4.   Lubricate the skin and tube around the stoma with a watersoluble lubricant. 

Rotate the tube 360° and move the tube in and out slightly.

 

 

Warning: If the tube does not move without restriction in the 

tract, do not attempt to use traction as a method of removal. 

Removal of feeding tubes using traction may result in tract 

separation and associated complications. Feeding tubes that have 

been in place for several months may have an increased potential 

for internal bumper separation during traction removal.

 

 

Caution: 

When the 14 Fr PEG is used, use endoscopic removal method 

only.

5.   Position one hand on the abdomen around the stoma with the thumb and 

forefinger approximately two Inches apart to stabilize the abdominal wall.

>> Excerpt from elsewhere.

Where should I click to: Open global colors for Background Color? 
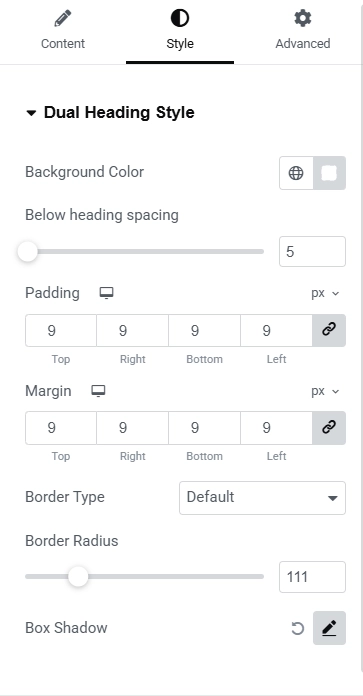coord(296,173)
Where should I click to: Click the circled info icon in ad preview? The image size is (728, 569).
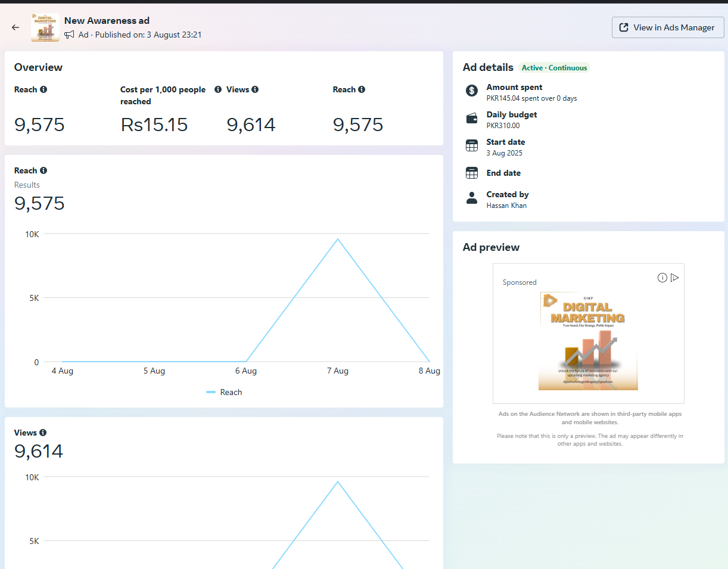point(662,278)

6.   Grasp the tube with the opposite hand next to the stoma site. Firmly, but 

gently, pull the MIC* PEG Tube until the internal bumper emerges through 

the stoma.

7.   Replace the MIC* PEG Tube with the appropriately sized gastrostomy tube.

8.   If the tube cannot be removed with a reasonable amount of traction, it 

should be removed by endoscopic retrieval.

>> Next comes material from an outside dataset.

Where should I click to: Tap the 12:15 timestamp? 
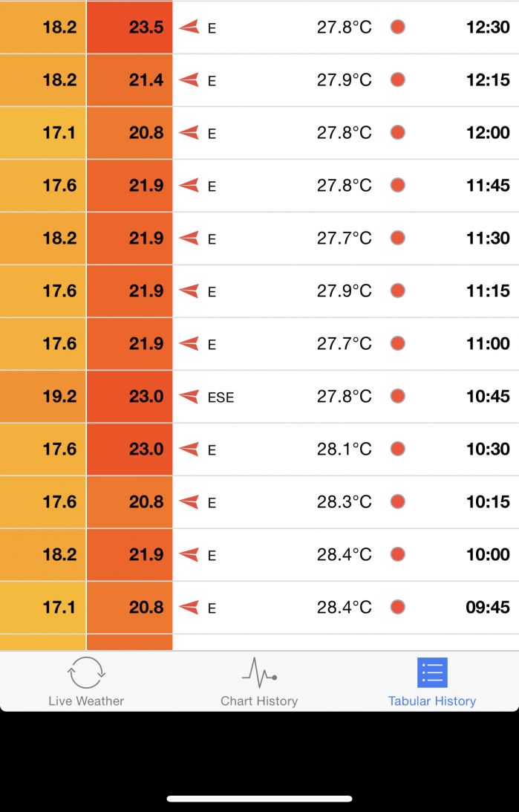pos(488,80)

Endoscopic Removal of the MIC* PEG Tube

1.   When the physician determines that the tract is formed (usually within 4-6 

weeks after placement of PEG), the MIC* PEG Tube may be replaced with an 

alternative feeding device. We recommend using one of the following:

  • MIC-KEY* Low-Profile Gastrostomy Tube

  • MIC* Gastrostomy Tube

2.   To remove the tube, prep the patient for MIC* PEG Tube endoscopic removal 

using standard procedure.

3.   Cut the MIC* PEG Tube at skin level.

4.   Retrieve the MIC* PEG Tube using endoscopic tools according to facility 

protocol.

5.   Replace the MIC* PEG Tube with the appropriately sized gastrostomy tube.

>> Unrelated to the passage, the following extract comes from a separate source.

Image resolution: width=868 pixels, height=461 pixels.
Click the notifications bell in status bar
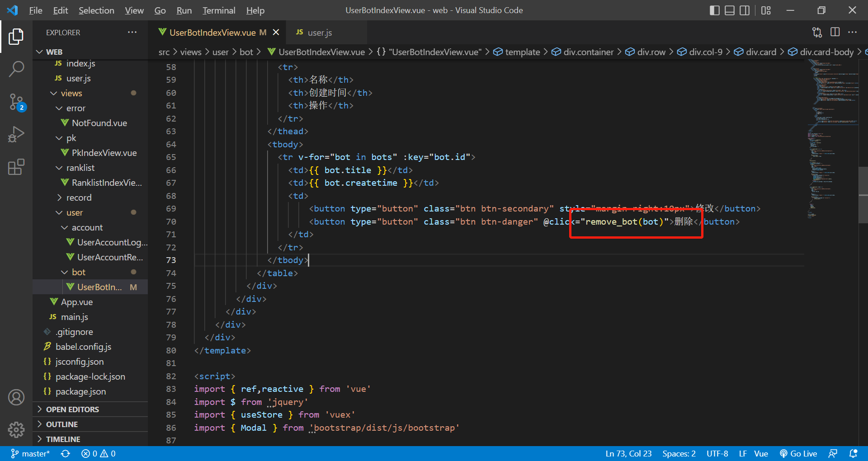pos(853,453)
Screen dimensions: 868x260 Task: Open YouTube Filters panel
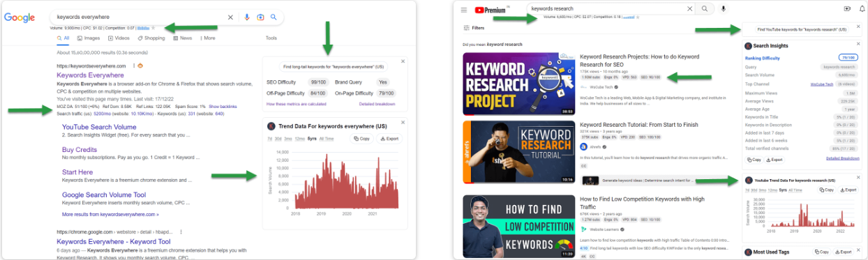[474, 28]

Feedhead Adapter with ENFit™ Connectors Replacement 

Procedure

1.   Cleanse the skin around the stoma site and allow the area to air dry.

2.   Clamp the tube and trim the MIC* PEG Tube as necessary using scissors. Cut 

the tube straight across. 

3.    Push the Replacement Feedhead Adapter with ENFit™ Connectors 

completely into the MIC* PEG Tube. 

4.   Unclamp the tube to resume use. 

Tube Patency Guidelines

Proper tube flushing is the best way to avoid clogging and maintain tube 

patency.  The following are guidelines to avoid clogging and maintain tube 

patency.

•   Flush the feeding tube with water every 4–6 hours during continuous 

feeding, anytime the feeding is interrupted, before and after every 

intermittent feeding, or at least every 8 hours if the tube is not being used.

•   Flush the feeding tube after checking gastric residuals.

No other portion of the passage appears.